Protocol clients should be prepared to handle data coming from untrusted sources such as malicious web pages and potentially compromised renderer processes.

Object Identifiers

String identifiers are preferred to integers even when the underlying implementation currently offers an integer identifier. This is so that we have flexibility of using composite identifiers in the future to avoid identifier collisions, for example, by prepending process identifier to renderer-issued ids.

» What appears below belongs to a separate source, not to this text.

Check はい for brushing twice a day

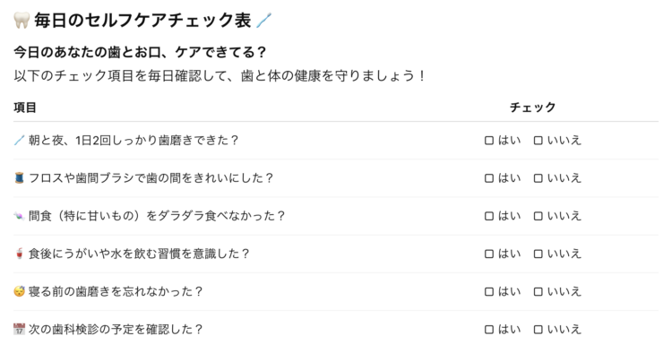point(489,141)
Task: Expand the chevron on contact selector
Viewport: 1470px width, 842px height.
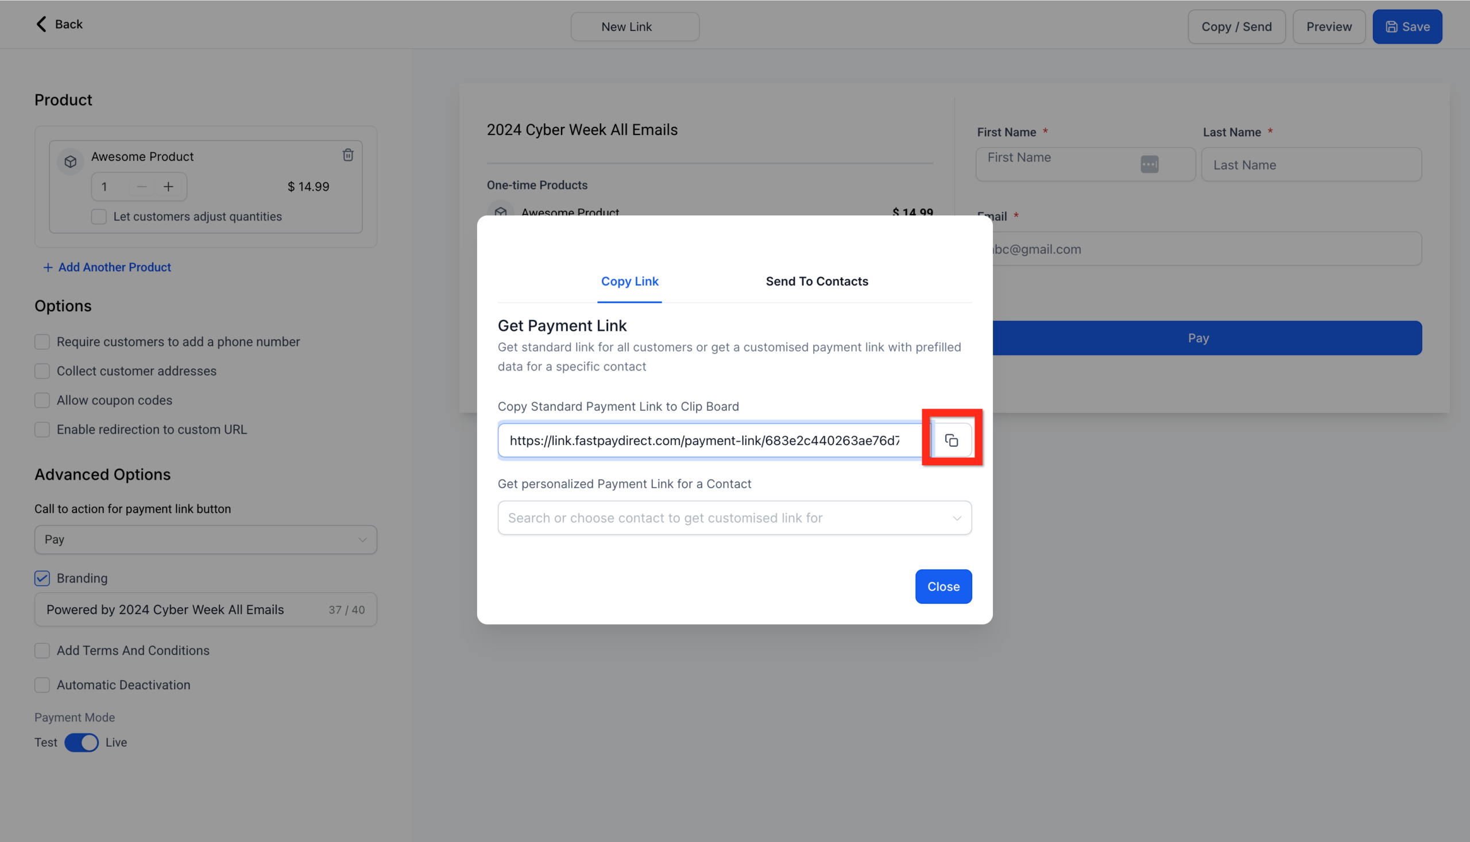Action: coord(956,518)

Wire Format, Strings and Binary Values

CDP is designed with JSON-RPC 2.0 as the primary wire format (though other representations exist). When exposed outside of the browser, the JSON produced by the CDP bindings is encoded as UTF-8 in accordance with RFC-8259. Some of the strings may come from JavaScript or DOM, where strings are typically represented as UTF-16. This may result in strings containing unpaired UTF-16 surrogates that doesn‘t have a matching UTF-8 representation. Such surrogates, as well as control characters that can’t appear as is in JSON would be escaped in accordance with RFC-8259.

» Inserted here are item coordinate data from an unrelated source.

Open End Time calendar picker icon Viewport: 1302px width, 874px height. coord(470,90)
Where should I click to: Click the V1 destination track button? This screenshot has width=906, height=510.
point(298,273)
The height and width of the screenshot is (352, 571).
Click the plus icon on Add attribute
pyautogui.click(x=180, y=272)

Binary data, such as images or the contents of arbitrary network requests, are designated with Binary type in the protocol definition, which is mapped to base64-encoded strings when sent over JSON, and uses a more efficient representation when protocol is represented using a binary wire format.

Localizability

Data passed over the protocol should be suitable for handling by automated tools as well as UI clients supporting i18n, so passing messages (such as errors) in English is rarely appropriate, structured types and enums should be used instead.